Cybersecurity boost
CISA Budget Hike to Enhance Cyber Defense Programs’ Capabilities Against Chinese Hackers
The Cybersecurity and Infrastructure Security Agency plans to improve three of its cyber defense programs for critical infrastructures, particularly the systems against Chinese cyberattacks, Jen Easterly, CISA director, told a hearing of the House Appropriations homeland security subcommittee on Tuesday.
Easterly, a 2024 Wash100 award winner, pointed out to the lawmakers that the improvement plan hinges on a $150 million portion of the $3 billion CISA budget for fiscal year 2024 that President Joe Biden had proposed. Biden’s proposal increases the agency’s budget by $136 million from FY 2023, CyberScoop reported Tuesday.
The CISA head disclosed to the House subcommittee that one of the programs that the agency plans to enhance is the CyberSentry partnership with at-risk critical infrastructure operators and owners. Earlier, the CISA director announced that the agency is already pilot-testing an automated vulnerability warning program to alert organizations on looming cyberattacks.

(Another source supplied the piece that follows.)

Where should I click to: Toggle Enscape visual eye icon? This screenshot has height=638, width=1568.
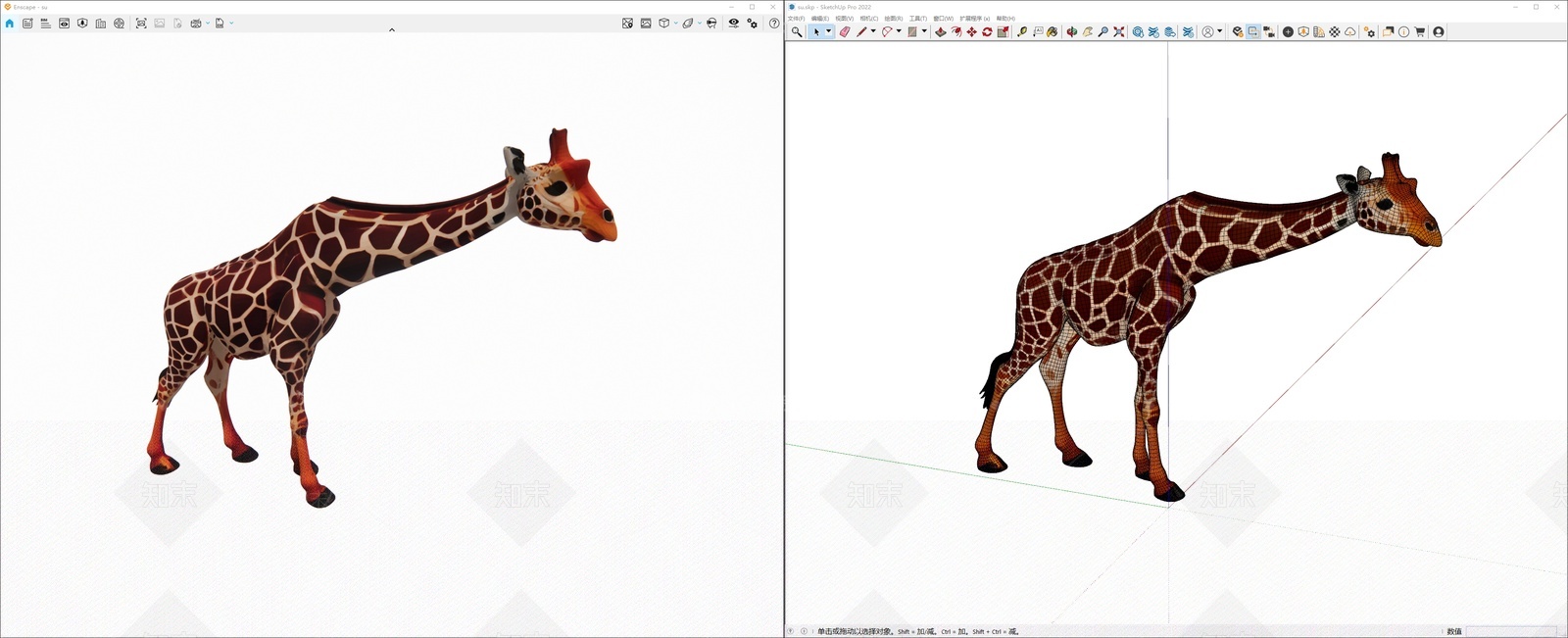tap(733, 23)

Another CISA program for FY 2024 funding calls for a further increase in the agency’s cybersecurity and physical security advisers to help small and medium-sized enterprises combat cyberattacks. The agency also plans to increase the capacity of its hunt teams, which evicted hackers in 97 operations in FY 2023.
Easterly said the eradicated cyber actors included Chinese hackers intruding into the U.S. water, power, energy and transportation sectors. She stressed that in CISA’s view, the past cyberattacks were “just the tip of the iceberg.”
In a January testimony before the House Select Committee on Strategic Competition Between the United States and the Chinese Communist Party, Easterly also identified telecommunications as a target of Chinese hackers, which include the “Volt Typhoon” group.